Galerie de l’Europe – Paris, 2011

[…] Pour les savants, l’aube et le crépuscule sont un seul phénomène et les grecs pensaient de même, puisqu’ils les désignaient d’un mot que l’on qualifiait autrement selon qu’il s’agissait du soir et du matin…

…Le lever du jour est un prélude, son coucher, une ouverture qui se produirait à la fin au lieu du commencement comme dans les vieux opéras…Mais, de la suite du jour, l’aurore ne préjuge pas…

…Pour le coucher du soleil, c’est autre chose; il s’agit d’une représentation complète avec un début, un milieu et une fin. Et ce spectacle offre une sorte d’image en réduction des combats, des triomphes et des défaites qui se sont succédé pendant douze heures de façon palpable, mais aussi plus ralentie. L’aube n’est que le début du jour ; le crépuscule en est une répétition.

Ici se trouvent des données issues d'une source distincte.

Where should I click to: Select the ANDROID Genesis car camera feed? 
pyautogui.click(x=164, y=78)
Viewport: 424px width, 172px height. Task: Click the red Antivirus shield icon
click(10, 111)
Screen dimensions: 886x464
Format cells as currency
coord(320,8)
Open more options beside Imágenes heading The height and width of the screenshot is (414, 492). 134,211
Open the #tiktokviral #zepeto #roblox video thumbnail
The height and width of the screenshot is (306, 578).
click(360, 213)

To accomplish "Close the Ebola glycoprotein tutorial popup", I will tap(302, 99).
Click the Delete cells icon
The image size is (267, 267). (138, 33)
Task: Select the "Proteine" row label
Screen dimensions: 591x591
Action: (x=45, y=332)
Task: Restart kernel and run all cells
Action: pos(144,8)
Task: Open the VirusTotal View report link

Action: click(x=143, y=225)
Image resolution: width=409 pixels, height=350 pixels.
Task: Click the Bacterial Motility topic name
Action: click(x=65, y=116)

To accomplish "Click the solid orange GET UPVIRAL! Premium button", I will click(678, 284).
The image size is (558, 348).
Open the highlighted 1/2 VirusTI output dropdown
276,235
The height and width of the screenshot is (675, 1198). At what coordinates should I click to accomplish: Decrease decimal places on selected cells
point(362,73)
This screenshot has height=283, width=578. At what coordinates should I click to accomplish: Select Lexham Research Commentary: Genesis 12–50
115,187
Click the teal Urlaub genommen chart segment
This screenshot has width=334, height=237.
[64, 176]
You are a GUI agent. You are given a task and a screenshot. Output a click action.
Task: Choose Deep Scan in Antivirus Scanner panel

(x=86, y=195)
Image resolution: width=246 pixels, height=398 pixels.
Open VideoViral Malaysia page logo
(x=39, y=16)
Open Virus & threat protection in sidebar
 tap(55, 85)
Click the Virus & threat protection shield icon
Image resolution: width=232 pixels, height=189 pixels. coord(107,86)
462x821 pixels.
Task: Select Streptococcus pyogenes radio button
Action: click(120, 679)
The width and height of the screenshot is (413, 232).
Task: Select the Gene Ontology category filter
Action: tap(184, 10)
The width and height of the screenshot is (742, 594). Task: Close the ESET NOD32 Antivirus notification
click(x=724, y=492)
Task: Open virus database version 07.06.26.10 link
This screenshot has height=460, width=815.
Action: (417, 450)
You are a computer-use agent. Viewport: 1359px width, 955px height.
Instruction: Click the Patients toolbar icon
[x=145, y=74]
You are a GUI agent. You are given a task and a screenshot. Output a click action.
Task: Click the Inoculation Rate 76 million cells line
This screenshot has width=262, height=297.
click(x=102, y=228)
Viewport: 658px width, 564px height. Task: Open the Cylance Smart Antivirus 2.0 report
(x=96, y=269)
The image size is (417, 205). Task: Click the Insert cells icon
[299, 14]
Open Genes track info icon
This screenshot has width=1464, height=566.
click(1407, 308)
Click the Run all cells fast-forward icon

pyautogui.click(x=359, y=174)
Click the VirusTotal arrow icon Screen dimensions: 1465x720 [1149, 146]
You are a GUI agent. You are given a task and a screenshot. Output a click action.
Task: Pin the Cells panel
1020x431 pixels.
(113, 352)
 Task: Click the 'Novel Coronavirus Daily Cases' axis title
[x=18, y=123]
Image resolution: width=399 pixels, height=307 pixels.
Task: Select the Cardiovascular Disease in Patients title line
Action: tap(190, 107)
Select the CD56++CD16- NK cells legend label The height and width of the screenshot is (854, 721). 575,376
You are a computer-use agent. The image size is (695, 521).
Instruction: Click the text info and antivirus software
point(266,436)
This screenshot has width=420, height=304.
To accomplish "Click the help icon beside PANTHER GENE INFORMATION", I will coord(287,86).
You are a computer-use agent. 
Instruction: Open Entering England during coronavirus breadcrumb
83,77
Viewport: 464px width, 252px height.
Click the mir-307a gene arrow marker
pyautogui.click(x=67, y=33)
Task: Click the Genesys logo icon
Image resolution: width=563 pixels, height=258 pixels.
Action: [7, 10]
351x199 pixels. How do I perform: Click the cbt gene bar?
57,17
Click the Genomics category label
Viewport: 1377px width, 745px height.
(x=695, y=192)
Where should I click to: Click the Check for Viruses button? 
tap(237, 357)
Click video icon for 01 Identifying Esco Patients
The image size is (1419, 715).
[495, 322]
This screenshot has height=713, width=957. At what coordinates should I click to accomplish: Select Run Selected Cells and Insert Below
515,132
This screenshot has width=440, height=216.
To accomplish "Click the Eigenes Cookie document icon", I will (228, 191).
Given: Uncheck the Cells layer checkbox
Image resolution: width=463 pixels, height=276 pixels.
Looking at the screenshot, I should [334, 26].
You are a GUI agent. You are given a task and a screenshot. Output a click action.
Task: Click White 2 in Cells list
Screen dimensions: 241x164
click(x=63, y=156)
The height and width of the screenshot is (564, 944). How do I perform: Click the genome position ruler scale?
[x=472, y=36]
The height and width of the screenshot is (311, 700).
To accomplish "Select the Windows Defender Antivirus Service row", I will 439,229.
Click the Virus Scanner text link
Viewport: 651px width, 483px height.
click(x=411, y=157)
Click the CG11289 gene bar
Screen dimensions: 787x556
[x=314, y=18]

… Il y a deux phases bien distinctes dans le coucher du soleil. Au début, l’astre est architecte. Ensuite seulement (quand les rayons parviennent réfléchis et non plus directs) il se transforme en peintre. Dès qu’il s’efface derrière l’horizon, la lumière faiblit et fait apparaître à chaque instant des plans  plus complexes.

…Rien n’est plus mystérieux que l’ensemble des procédés toujours identiques, mais imprévisibles, par lequel la nuit succède au jour. Sa marque apparaît subitement dans le ciel, accompagnée d’incertitude et d’angoisse.

Extraits de « Tristes Tropiques ». Claude Lévi-Strauss.